» **What the exercise asks**
Quote the entries below word for word, from the line that contains "Click the credit card icon for お支払い方法" through the line that contains "Looking at the screenshot, I should point(676,683).", with both of those lines included.

» **Material for this task**
**********

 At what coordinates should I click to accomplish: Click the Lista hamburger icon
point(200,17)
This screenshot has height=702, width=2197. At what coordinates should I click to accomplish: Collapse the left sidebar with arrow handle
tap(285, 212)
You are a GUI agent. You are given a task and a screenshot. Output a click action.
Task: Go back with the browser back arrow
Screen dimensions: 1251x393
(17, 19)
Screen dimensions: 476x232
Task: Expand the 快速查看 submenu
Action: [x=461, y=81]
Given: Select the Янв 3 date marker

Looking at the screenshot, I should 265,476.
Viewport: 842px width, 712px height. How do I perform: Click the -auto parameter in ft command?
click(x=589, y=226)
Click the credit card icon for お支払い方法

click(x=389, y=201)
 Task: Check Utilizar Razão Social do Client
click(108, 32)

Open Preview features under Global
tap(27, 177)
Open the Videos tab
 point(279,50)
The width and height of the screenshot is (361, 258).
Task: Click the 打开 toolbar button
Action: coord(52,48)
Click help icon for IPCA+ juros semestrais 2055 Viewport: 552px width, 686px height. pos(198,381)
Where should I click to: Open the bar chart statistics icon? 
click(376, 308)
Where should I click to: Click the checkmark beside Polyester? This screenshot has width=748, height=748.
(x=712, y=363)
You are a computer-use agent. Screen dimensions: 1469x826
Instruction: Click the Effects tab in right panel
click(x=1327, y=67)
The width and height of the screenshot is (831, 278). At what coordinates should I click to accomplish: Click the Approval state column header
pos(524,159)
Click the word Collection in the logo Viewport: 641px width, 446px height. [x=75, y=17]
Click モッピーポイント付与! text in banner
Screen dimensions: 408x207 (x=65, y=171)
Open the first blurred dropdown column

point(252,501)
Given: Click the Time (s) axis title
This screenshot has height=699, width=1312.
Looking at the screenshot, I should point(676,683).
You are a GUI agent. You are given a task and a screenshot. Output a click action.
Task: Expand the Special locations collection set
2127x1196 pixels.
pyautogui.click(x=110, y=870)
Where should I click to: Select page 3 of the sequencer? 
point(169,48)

**********

» **Response for this exercise**
Click the credit card icon for お支払い方法

click(x=389, y=201)
 Task: Check Utilizar Razão Social do Client
click(108, 32)

Open Preview features under Global
tap(27, 177)
Open the Videos tab
 point(279,50)
The width and height of the screenshot is (361, 258).
Task: Click the 打开 toolbar button
Action: coord(52,48)
Click help icon for IPCA+ juros semestrais 2055 Viewport: 552px width, 686px height. pos(198,381)
Where should I click to: Open the bar chart statistics icon? 
click(376, 308)
Where should I click to: Click the checkmark beside Polyester? This screenshot has width=748, height=748.
(x=712, y=363)
You are a computer-use agent. Screen dimensions: 1469x826
Instruction: Click the Effects tab in right panel
click(x=1327, y=67)
The width and height of the screenshot is (831, 278). At what coordinates should I click to accomplish: Click the Approval state column header
pos(524,159)
Click the word Collection in the logo Viewport: 641px width, 446px height. [x=75, y=17]
Click モッピーポイント付与! text in banner
Screen dimensions: 408x207 (x=65, y=171)
Open the first blurred dropdown column

point(252,501)
Given: Click the Time (s) axis title
This screenshot has height=699, width=1312.
Looking at the screenshot, I should point(676,683).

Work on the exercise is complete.